Getting it together

David Watson argues that for research funding to be distributed equitably, the best way forward is through deeper collaboration

April 3, 2008

We are now in that period of "phoney war" that follows the submission of every research assessment exercise. Huge tactical effort has been put into the institutional entries. Now we have to await the funding outcomes of a zero-sum game in which, like football managers, nearly all of the institutional leaders are convinced - whatever the evidence - that they will win.

Have we really seen the last of the RAEs? Will the research excellence framework deliver? In so far as citations - seen as the solution to the STEM (science, technology, engineering, medicine) subjects - will work, they will be convincing only if they replicate the results of the last of the RAEs. As for the other subjects, is it really possible to have a "lighter touch" approach that will escape legal challenge and overcome concerns about equal opportunities? Successive exercises have become more sophisticated and transparent precisely to avoid these problems.

Two outcomes are certain. Hyper-concentration of funding in the hands of a few "QR winners" will continue: four institutions will continue to scoop about 30 per cent (and 23 about 75 per cent) of the spoils. As a result, we shall have to learn to live with a two-tier system. This division will not, incidentally, simply recreate the binary line: "old universities" without medical schools will mostly be outside the charmed circle; "new universities" will be well placed to prosper in the second tier.

The main effect of the REF will be to freeze QR funding in a state set somewhere between 2001 and 2007. Moreover, this seems to be the basic policy intention: note how much of the Higher Education Funding Council for England consultation is about "stability" and avoiding "perturbation".

Two tiers represent a policy mistake for various reasons. Entry to the top tier will become nearly impossible. New combinations of subjects (and institutional partnerships) - the stuff of "foresight" at its best - will wither in this part of the sector. Above all, this division represents a counsel of despair: the best of what we have now is the best we can ever hope for. We shall, however, need to learn to live with it.

Life among the QR winners will not be a bed of roses. The real value of "dual support" has been in decline since 1992, and genuine full economic costing remains out of reach. Missions here will become narrower as internal concentration of resource mirrors external funding. They will also be increasingly dominated by medicine and science; not least because funding required to "match" investments in science and technology will progressively bleed the arts and humanities.

The favoured institutions will operate more and more against the grain of a "mode 2" world of knowledge creation and exchange. There will be disincentives to participate in academic partnerships that dilute the citation denominator (exacerbated, for example, by the treatment of group authorship as a single unit to exclude self-citation). It is also likely that the QR winners' relative decline in the ability to "leverage" public money into private support will continue.

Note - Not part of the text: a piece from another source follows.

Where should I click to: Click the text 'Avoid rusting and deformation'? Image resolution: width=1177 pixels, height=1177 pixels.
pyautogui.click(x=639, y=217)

We can expect to hear ever more desperate appeals to a narrow vision of "world-classness" from this part of the sector.

As for the rest of the institutions, life outside an inflexible and backwards-looking QR-winners' circle will have its compensations, as well as some challenges. The most important task will be to "right-size" an approach to their own morsels of QR that acknowledges its relative contribution to a wider pool of research funding. Meanwhile, a concerted effort must be made to demonstrate that institutional reputations (including for research) can be made away from an RAE/REF that will cease to be "the only game in town". Such reputations will depend on catching a number of waves: the increasing importance of the creative and service economies; a renewed interest in "liberal" values in undergraduate education that fuses the research and teaching agenda; a similar demand for "translational" research and what the surgeon Atul Gawande calls in his book Better the "science of performance"; and the tendency (spotted by Gary Hamel in The Future of Management) for innovative companies to operate in a fluid, experimental, partner-friendly, "university-like" way.

Together these developments will offer an alternative, forward-looking definition of "research intensity". Above all, they will mean adapting to a world of wider and deeper collaboration, in which at many of its scholarly frontiers the isolated institution is no longer the most sensible unit of analysis.